TASK: The result should be every line in the data below that carries the string "Locate".

[Stored entries]
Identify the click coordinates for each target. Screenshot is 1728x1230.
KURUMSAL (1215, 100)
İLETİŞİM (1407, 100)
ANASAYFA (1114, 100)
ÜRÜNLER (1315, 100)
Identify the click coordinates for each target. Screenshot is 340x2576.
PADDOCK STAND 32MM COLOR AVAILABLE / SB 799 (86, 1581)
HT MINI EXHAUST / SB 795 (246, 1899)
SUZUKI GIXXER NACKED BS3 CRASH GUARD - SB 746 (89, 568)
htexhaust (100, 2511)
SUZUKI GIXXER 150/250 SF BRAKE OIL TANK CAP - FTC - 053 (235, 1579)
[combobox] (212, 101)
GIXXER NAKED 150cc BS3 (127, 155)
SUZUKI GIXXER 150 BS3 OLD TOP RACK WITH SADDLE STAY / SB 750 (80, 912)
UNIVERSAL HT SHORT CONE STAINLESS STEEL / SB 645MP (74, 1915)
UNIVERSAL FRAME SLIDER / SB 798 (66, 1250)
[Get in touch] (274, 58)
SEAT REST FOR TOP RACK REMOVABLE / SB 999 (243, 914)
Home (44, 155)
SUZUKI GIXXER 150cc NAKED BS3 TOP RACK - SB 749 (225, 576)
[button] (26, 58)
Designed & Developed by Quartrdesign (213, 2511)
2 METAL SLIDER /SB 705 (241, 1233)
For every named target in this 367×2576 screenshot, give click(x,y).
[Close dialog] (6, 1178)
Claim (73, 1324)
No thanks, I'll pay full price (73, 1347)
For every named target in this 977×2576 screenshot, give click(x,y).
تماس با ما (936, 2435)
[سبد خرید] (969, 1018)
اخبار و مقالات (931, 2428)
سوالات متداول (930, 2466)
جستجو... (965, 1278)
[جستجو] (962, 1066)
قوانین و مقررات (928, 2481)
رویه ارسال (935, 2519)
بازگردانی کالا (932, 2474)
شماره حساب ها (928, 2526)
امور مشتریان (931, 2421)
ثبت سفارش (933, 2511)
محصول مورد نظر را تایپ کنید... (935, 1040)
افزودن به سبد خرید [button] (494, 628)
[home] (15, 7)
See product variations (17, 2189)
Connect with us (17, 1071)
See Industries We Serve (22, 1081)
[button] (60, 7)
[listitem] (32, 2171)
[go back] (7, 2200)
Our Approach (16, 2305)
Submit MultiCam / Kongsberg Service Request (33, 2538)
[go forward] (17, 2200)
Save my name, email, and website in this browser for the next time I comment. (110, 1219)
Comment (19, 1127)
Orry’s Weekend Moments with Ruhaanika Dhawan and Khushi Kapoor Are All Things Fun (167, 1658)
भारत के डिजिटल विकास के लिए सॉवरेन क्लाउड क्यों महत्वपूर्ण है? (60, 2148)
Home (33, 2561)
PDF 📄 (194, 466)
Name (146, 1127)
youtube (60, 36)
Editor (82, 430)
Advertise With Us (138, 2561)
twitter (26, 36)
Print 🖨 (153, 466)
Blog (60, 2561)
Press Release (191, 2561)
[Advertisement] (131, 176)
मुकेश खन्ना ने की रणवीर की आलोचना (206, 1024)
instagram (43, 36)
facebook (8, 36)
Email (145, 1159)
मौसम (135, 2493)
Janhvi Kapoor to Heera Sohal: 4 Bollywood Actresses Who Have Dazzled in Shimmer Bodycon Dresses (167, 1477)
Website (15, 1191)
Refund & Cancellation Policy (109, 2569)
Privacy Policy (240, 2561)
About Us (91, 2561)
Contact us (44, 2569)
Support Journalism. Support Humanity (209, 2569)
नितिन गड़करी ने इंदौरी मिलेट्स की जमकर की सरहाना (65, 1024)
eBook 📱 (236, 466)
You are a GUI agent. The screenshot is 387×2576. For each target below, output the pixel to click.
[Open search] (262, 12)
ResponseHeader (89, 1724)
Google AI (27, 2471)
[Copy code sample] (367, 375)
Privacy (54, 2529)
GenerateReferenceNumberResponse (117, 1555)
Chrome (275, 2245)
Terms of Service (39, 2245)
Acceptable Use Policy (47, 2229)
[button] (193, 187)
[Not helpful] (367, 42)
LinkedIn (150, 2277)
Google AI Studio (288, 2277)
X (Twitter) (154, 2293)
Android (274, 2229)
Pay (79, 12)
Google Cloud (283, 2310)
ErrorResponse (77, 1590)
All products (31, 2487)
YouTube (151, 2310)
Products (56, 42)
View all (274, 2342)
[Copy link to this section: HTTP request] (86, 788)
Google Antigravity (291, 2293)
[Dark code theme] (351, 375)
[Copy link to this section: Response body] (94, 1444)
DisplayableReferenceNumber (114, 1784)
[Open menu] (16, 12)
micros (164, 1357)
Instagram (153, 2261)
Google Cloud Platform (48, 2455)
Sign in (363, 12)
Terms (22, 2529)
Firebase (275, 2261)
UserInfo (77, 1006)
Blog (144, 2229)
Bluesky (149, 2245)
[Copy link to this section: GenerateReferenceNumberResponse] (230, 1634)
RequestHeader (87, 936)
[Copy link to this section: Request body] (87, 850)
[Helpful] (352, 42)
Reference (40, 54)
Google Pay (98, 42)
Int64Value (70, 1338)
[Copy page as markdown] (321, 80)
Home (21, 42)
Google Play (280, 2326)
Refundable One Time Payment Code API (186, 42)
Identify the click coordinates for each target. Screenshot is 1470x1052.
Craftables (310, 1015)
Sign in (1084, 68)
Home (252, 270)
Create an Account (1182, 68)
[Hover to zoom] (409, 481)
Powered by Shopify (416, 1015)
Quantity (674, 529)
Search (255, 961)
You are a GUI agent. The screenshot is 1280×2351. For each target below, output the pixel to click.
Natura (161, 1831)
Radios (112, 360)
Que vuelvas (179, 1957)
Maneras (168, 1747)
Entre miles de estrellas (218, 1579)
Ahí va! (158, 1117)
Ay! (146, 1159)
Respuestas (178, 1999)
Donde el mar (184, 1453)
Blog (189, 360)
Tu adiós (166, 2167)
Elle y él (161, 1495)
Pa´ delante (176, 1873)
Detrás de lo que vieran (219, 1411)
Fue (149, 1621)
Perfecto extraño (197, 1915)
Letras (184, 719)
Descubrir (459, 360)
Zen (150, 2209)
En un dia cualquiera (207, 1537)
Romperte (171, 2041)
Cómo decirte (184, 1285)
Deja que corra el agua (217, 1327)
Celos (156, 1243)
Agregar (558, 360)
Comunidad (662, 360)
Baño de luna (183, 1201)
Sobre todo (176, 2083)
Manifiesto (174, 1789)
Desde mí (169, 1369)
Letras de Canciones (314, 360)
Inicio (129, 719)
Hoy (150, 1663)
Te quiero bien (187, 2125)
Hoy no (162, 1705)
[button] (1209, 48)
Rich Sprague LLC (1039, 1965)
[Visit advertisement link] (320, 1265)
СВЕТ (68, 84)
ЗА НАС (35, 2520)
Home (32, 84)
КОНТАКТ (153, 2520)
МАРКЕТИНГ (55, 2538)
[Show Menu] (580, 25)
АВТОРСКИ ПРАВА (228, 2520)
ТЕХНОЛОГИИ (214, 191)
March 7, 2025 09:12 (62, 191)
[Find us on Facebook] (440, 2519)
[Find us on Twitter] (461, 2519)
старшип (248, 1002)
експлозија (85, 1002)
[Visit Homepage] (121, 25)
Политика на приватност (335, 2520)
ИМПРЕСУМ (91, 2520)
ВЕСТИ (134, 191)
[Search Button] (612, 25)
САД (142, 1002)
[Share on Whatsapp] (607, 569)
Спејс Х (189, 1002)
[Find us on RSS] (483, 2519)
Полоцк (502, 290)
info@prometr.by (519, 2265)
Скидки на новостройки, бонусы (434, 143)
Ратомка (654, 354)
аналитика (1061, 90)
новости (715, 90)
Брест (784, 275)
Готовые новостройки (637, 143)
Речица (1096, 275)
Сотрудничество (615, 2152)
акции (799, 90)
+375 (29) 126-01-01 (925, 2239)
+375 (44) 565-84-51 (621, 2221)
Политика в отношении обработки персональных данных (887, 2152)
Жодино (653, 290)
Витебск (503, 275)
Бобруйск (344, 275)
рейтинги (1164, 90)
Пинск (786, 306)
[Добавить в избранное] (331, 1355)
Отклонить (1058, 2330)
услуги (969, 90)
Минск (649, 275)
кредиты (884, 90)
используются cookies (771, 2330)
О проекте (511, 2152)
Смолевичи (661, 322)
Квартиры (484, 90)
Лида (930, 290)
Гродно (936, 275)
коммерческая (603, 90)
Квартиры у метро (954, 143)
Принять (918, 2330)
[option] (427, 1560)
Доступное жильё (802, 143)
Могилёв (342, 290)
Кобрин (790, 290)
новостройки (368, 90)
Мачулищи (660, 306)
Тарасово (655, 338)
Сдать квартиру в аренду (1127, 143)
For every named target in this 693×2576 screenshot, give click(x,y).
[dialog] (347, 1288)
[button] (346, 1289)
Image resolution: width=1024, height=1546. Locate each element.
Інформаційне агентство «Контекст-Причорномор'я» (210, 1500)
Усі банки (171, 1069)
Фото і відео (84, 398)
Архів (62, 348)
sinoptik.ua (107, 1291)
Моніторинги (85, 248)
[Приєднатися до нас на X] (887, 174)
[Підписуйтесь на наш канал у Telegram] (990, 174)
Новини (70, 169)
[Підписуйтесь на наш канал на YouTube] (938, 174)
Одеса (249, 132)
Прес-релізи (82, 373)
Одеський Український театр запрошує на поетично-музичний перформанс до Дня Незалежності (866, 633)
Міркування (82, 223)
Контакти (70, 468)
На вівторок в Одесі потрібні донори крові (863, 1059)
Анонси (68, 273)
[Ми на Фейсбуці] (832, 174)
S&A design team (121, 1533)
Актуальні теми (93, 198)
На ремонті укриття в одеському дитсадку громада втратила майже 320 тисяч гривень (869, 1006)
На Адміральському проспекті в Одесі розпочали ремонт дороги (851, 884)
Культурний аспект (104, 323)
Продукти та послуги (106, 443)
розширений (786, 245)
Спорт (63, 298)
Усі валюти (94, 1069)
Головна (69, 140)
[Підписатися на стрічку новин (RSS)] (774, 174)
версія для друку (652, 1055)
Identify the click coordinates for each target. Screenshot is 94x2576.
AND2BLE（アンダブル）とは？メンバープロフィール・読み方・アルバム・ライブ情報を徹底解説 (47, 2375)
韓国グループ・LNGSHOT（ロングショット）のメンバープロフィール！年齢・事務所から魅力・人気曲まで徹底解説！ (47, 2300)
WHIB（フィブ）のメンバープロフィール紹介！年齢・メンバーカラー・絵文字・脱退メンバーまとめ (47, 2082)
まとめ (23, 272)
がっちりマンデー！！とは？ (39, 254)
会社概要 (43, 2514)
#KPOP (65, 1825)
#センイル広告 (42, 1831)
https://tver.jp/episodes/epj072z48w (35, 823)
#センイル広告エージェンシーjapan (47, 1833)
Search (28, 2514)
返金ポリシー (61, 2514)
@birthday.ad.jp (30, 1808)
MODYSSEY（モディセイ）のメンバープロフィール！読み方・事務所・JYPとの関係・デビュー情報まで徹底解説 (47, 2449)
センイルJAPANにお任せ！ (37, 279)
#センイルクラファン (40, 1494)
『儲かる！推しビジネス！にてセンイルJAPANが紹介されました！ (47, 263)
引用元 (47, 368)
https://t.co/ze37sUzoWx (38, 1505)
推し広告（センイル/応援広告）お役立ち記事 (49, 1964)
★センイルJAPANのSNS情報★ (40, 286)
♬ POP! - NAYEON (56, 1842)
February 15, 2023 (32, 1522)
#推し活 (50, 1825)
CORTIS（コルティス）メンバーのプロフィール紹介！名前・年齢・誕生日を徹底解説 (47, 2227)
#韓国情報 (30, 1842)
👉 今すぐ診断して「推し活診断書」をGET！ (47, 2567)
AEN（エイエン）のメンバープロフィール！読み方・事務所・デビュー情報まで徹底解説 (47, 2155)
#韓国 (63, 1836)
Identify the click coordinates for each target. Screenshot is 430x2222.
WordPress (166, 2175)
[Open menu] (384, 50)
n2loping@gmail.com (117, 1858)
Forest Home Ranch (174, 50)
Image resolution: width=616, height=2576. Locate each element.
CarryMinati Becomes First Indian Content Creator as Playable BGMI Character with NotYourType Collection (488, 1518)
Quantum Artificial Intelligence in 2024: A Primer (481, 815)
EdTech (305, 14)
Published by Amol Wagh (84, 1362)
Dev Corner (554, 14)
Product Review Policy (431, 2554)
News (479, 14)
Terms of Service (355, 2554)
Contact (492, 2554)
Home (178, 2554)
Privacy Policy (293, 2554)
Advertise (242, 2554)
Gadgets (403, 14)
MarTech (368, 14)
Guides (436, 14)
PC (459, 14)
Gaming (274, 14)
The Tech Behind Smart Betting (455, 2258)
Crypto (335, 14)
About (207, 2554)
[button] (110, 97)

REPLY:
Image resolution: width=1024, height=1546. Locate each element.
Image resolution: width=616, height=2576. Locate each element.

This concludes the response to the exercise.